# Feral or anthro RP (18+ if NSFW)



## SabreMutt (Sep 20, 2018)

In real life I'm a 27 year old female so of it's even a tiny bit NSFW you MUST be 18+.

I have multiple characters to play but would love to use either my dominant and slightly aggressive silver/tan Husky-Doberman girl or my super flirty and playful shapeshifting pansexual Beauceron (can rp as another species or even another gender but their markings remain the same. )

Other themes I like include feral strays, tribal life, Pokemon, and Doctor Who.

Can be a plot-driven rp or just run with whatever ideas pass by.

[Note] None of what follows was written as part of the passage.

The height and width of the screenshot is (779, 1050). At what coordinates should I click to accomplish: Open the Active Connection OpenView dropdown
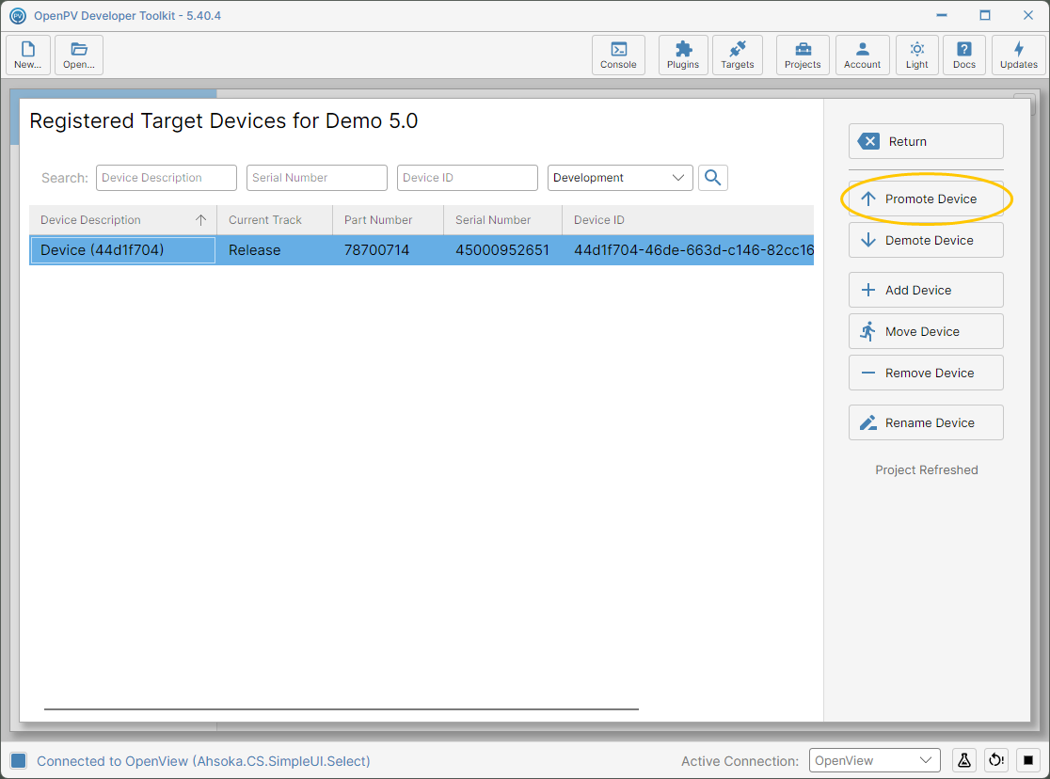875,760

Give me some ideas and show your fursonas! Preference given to furry critters or Pokemon but I am open-minded toward others. I will be more selective about NSFW to and am less picky with SFW.


----------



## SabreMutt (Sep 20, 2018)

My new favorite character right now. They also have a feral reference. This is the Beauceron I mentioned.


Credits:
Colored by me (Sabremutt)
Character design by SerialDad
Base by Chesta
Background by Leeohfox
(All on FA)

Here is their feral reference





Art and Design by SerialDad


----------



## Scout_Charger (Sep 21, 2018)

Mornin ^^

You got some intresting ideas, I've never tried feral or tribal themed rp. If it's ok I'd like to hear some more and hopefully set something up. ^^

I'd like to play my sona, Michael
www.furaffinity.net: Michael Ref Sheet (SFW) by Scout_Charger





Of course the history and some details will vary when the setting isn't modern, but you should get a good idea who Michael is. ^^

If you want to work things out in private you can either send me a DM here or via discord @DaiTenshi#8784


----------



## Keywee612 (Sep 21, 2018)

Pokenon part have be pokemon character or furry characters? 

Here my fursona


Spoiler: Edia



He his shy kid and kinda a lack empathy but good hearts very sensitive to thing, he can't understand stuff unless someone explain to him/her. Ps have two ver look


----------



## silverwuffamute (Sep 25, 2018)

I'm 22 here and what platform would this rp take place on?


----------